As for Jackson’s resume, Booker is certainly right. Jackson was born in Washington, DC in 1970 and grew up in Miami, her father was a general counsel and her mother ran a school. It was a solid middle-class environment, but not necessarily what America’s bizarrely expensive and elite top universities recruit their students from. Jackson still made it to Harvard, where she received her law degree in 1996.
Their appointment will not change the majority of Conservatives
Jackson then worked for various US federal judges before being appointed by President Barack Obama as a judge in a federal court in Washington in 2012. In 2021, President Biden promoted her to the United States Court of Appeals for the District of Columbia Circuit, the country’s primary federal appeals court, before which many politically sensitive cases end up. Then, in February 2022, Biden proposed Jackson to replace Liberal Constitutional Court Justice Stephen Breyer, who is retiring.
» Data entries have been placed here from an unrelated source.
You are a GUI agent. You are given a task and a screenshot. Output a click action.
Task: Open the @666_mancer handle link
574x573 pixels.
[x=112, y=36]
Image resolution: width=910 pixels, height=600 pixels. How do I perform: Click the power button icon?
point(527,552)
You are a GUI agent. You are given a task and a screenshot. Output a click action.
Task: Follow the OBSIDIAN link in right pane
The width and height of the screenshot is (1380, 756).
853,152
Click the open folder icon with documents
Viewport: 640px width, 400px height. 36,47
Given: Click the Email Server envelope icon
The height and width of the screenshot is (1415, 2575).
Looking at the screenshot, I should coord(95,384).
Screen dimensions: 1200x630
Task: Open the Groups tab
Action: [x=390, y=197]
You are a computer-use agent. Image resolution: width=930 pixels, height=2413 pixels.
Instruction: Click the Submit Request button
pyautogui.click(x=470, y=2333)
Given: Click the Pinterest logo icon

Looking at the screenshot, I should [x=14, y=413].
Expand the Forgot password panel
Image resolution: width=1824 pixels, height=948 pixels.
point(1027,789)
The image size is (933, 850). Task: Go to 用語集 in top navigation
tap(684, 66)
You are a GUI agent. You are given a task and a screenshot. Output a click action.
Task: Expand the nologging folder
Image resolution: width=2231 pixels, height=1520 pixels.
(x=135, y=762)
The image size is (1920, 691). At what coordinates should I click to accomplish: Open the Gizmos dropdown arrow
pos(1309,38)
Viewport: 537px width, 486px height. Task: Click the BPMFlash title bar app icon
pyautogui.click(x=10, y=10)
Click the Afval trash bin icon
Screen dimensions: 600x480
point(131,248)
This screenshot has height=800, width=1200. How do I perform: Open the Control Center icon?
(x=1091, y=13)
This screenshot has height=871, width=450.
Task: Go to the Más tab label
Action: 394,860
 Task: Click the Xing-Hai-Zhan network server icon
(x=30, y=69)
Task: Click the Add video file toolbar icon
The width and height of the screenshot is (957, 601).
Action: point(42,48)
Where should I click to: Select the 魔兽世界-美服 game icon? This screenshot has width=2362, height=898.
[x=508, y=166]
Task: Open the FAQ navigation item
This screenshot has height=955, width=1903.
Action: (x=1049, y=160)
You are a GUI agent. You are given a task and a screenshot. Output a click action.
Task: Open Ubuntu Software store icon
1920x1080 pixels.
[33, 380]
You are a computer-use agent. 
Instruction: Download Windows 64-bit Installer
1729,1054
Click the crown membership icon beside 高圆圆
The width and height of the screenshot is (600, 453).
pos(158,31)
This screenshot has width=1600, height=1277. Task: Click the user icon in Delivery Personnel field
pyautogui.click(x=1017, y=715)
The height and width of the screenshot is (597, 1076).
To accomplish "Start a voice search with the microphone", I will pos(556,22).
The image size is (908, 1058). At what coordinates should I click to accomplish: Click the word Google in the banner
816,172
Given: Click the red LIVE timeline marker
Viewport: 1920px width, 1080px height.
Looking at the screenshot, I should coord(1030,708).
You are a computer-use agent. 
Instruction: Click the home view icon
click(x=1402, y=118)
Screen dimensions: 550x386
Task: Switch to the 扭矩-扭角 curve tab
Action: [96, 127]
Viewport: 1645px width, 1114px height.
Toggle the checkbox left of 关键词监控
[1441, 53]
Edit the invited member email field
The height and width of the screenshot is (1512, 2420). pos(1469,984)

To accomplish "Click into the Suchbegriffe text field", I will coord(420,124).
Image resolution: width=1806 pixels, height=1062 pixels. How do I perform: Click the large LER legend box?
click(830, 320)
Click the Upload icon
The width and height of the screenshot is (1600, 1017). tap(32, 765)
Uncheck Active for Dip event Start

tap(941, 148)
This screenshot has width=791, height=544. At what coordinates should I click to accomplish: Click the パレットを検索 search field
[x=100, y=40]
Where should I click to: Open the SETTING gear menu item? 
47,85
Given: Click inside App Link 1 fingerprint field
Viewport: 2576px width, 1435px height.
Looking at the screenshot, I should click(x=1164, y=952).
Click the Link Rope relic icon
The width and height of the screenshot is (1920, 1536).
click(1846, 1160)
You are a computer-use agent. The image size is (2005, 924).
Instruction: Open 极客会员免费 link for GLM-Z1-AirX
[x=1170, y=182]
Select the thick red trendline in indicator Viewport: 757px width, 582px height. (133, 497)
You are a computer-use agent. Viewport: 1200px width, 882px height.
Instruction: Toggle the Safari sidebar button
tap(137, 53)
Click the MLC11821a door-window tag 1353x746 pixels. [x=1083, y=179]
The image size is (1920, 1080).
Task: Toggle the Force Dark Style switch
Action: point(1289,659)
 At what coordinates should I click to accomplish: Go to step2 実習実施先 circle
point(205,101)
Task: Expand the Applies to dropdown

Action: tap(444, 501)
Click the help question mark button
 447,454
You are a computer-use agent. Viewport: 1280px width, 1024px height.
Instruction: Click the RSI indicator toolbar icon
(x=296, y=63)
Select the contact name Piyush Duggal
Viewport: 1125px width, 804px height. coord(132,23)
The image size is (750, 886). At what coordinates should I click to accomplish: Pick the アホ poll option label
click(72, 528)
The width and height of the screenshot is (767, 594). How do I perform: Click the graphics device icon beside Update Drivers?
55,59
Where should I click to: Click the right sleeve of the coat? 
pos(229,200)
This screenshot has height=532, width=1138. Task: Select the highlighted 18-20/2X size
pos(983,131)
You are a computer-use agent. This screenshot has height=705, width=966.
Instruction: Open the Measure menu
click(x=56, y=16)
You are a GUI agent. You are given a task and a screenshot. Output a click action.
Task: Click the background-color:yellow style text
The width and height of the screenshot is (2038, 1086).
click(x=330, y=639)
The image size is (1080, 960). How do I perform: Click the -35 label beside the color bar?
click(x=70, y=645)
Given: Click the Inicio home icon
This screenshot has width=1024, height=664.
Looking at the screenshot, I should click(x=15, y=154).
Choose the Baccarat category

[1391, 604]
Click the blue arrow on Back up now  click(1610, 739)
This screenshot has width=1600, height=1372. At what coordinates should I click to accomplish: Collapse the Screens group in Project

Jackson’s appointment does not change the six-to-three majority that the Conservatives currently have on the Supreme Court – a left-wing judge replaces a left-wing judge. Experts also have no doubts that Jackson is sufficiently qualified to fill the office. There is therefore no reason for a big fight between Democrats and Republicans, actually the personnel should be able to pass the Senate without any problems.
But Jackson’s confirmation hearings have shown once again how politicized the American Constitutional Court has become, and how much the eternal culture war in the country is also poisoning this institution, which should be at least halfway neutral over party bickering. For example, Jackson was asked by a conservative senator whether she could define the term “woman”. No, Jackson replied, she wasn’t a biologist after all. That was an odd question for a candidate for legal office, but also an odd answer from a candidate whose appointment is historical specifically because she’s black woman is. But both the question and the answer were more likely to have been calculated to please a specific, activist audience than to convey information.
The fact that Ketanji Brown Jackson will soon be the first black judge to take up office on the Supreme Court will probably not be changed by the cross-shots by the Republicans. The Democrats have enough votes to confirm it. Unless something goes dramatically wrong, Jackson should be approved first by the Judiciary Committee and then by the full Senate in the coming days.